##### Text section #####
5 Questions With… Rovi’s Richard Bullwinkle

Even Thanksgiving can’t keep the Five Questions from coming! In the hot seat this week is Rovi Chief Evangelist Richard Bullwinkle, who previously held that title at Mediabolic and TiVo, and whose duties include defining the direction of Rovi’s products and technology solutions. Below, he discusses the importance of recommendation engines for consumers, his frustration with the influence of big companies over the marketplace and whether or not the feud between apps and browsers in the connected TV space is for real.

1. What’s the one big issue/law/attitude/restriction that you think is holding back the industry?
#####
■ **Task 1**
Could you write out the passage of the Richard Bullwinkle interview starting at "5 Questions With…" and ending at "back the industry?"?
■ **Task 2**
How would you translate this sentence from the Richard Bullwinkle interview into Spanish: "Even Thanksgiving can't keep the Five Questions from coming!"
■ **Task 3**
According to the Richard Bullwinkle interview, at which companies did Bullwinkle previously hold the title of Chief Evangelist?
##### Material provided #####
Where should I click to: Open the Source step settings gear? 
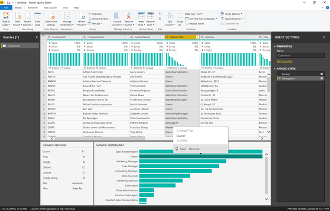point(322,74)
#####
■ **Final answer 1**
5 Questions With… Rovi’s Richard Bullwinkle

Even Thanksgiving can’t keep the Five Questions from coming! In the hot seat this week is Rovi Chief Evangelist Richard Bullwinkle, who previously held that title at Mediabolic and TiVo, and whose duties include defining the direction of Rovi’s products and technology solutions. Below, he discusses the importance of recommendation engines for consumers, his frustration with the influence of big companies over the marketplace and whether or not the feud between apps and browsers in the connected TV space is for real.

1. What’s the one big issue/law/attitude/restriction that you think is holding back the industry?

■ **Final answer 2**
¡Ni siquiera el Día de Acción de Gracias puede impedir que lleguen las Cinco Preguntas!

■ **Final answer 3**
Mediabolic and TiVo.